When we spend new year’s day, we eat especial cuisines and visit family to celebrate the beginning of the new year in. When I was still child, one of my favorite things during the new year’s days is to visit my relatives. In Japan, we have a custom called “Otoshidama”. We give our children and relative’s children money in special envelopes to celebrate the new year. But as I already grew up, I would rather give money to my relative’s children than receiving money from my relatives.

There is a traditional Japanese manner of counting one’s age which is called “Kazoe-doshi”. We hardly used this way of counting one’s age nowadays, but we commonly used to count one’s age with Kazoe-doshi until about 150 years ago in Japan.
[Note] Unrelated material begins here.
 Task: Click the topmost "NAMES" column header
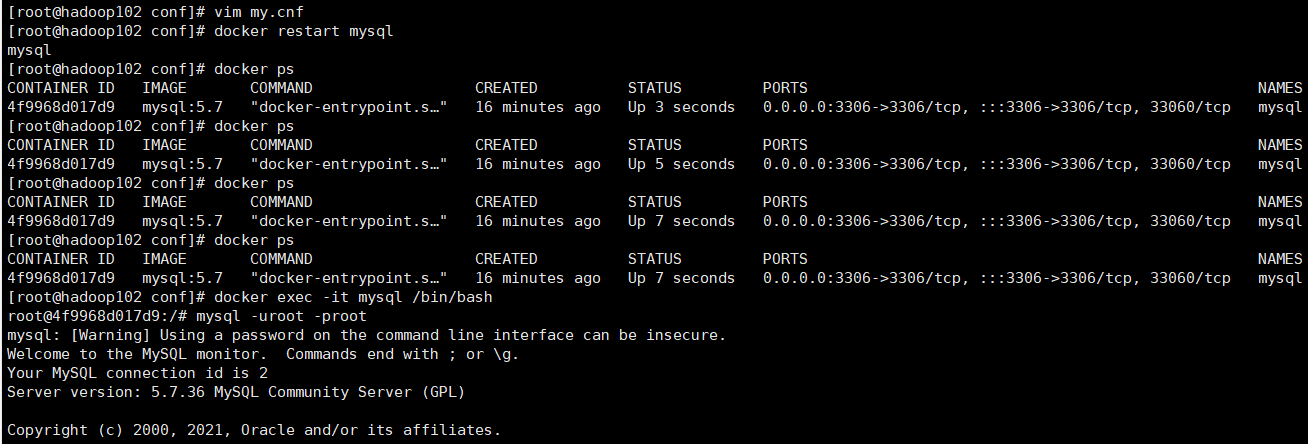[x=1280, y=88]
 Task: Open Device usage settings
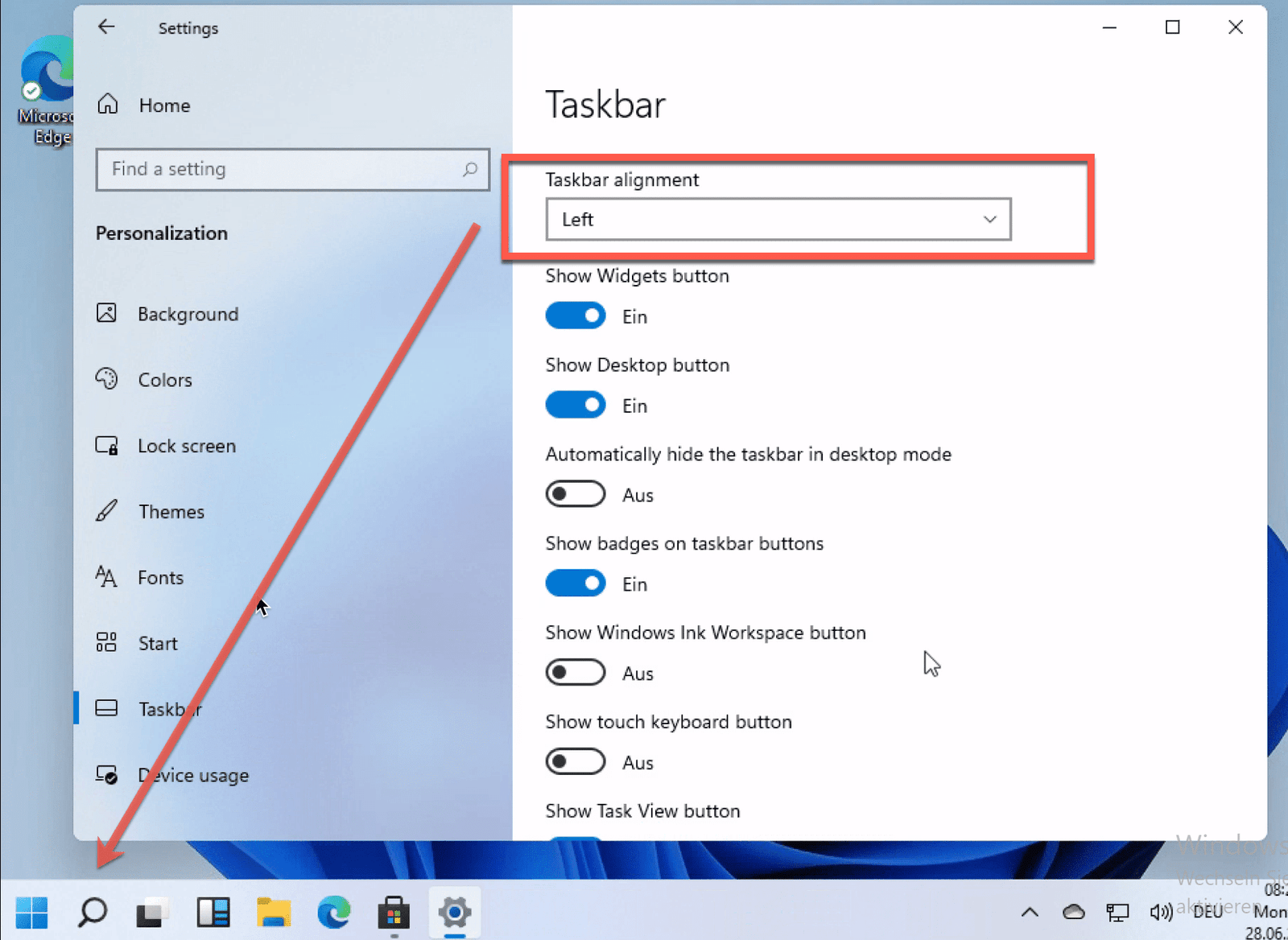coord(192,775)
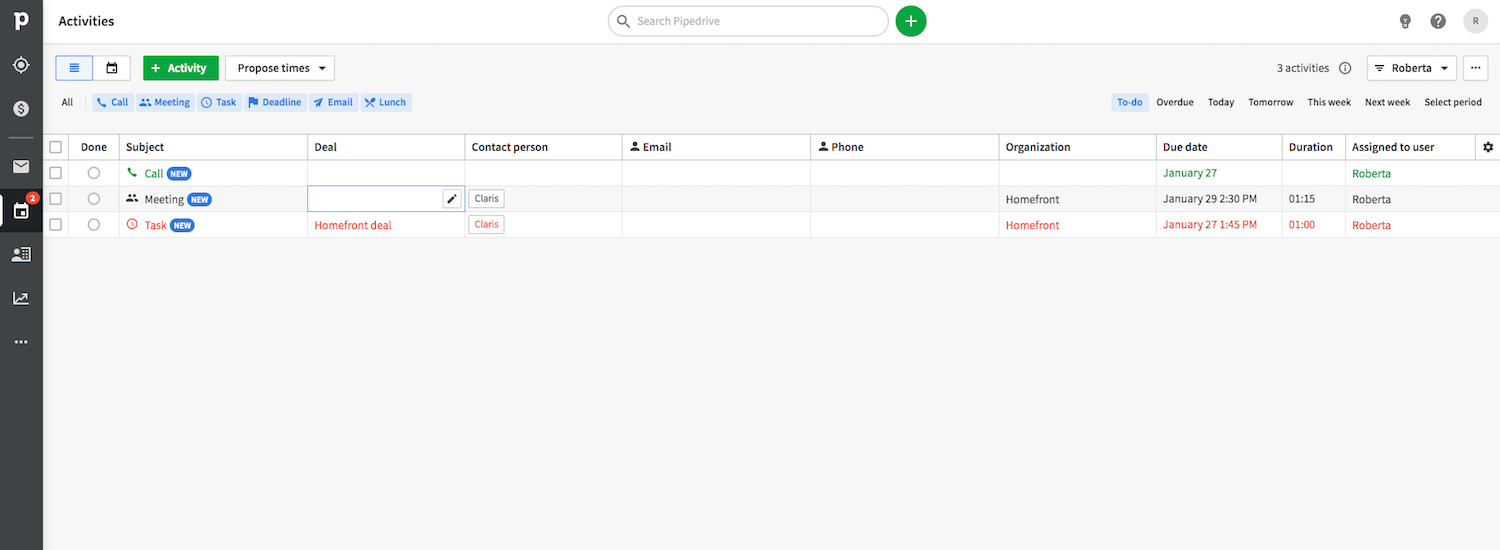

We usually count one’s age every time one’s birthday comes. But based on the way of counting one’s age in Kazoe-doshi, newborn is considered a year old (instead of “zero”) when they are born because the period of 10 months in a mother’s belly is also considered as the start of one’s life. So, when you count your age in Kazoe-doshi, your age can be counted a year older than your actual age. The method of Kazoe-doshi focused on the preciousness of being born as human beings. And in Kazoe-doshi, everyone adds one year to their age at the New Year. According to the system of Kazoe-doshi, since the new year’s day was like birthday for everyone, family members who lives at distant gathered at each house and celebrated for their new year together. In celebrating children’s new year, the custom called “otoshidama” gradually came to become common for the older people to give money to their children as the gift in order to wish for them to appreciate their lives in the new year. However, the original message contained in the custom was sadly lost and the only custom itself still remains in the tradition. When I was a child, I was always willing to receive it for just my annual pocket money without knowing its original message. We tend to forget something important in our daily lives. As you grew older, we can easily forget about each our life has been originally included in our family’s wish and love from the beginning of our lives and tend to get stuck in our narrow perspectives.

I can say that the new year might be the special opportunity for everyone to realize the preciousness of each our life in this world with each other.

“Hard is it to receive the human form. Now we have received it. Difficult is it to hear the Buddha-Dharma. Now we hear it. If we do not receive awakening in this life, in what life shall we do do?”

At the beginning of the new year, I would like to share the joy of being born in the human life, encountering the teaching of Buddhism and living my life here and now with everyone.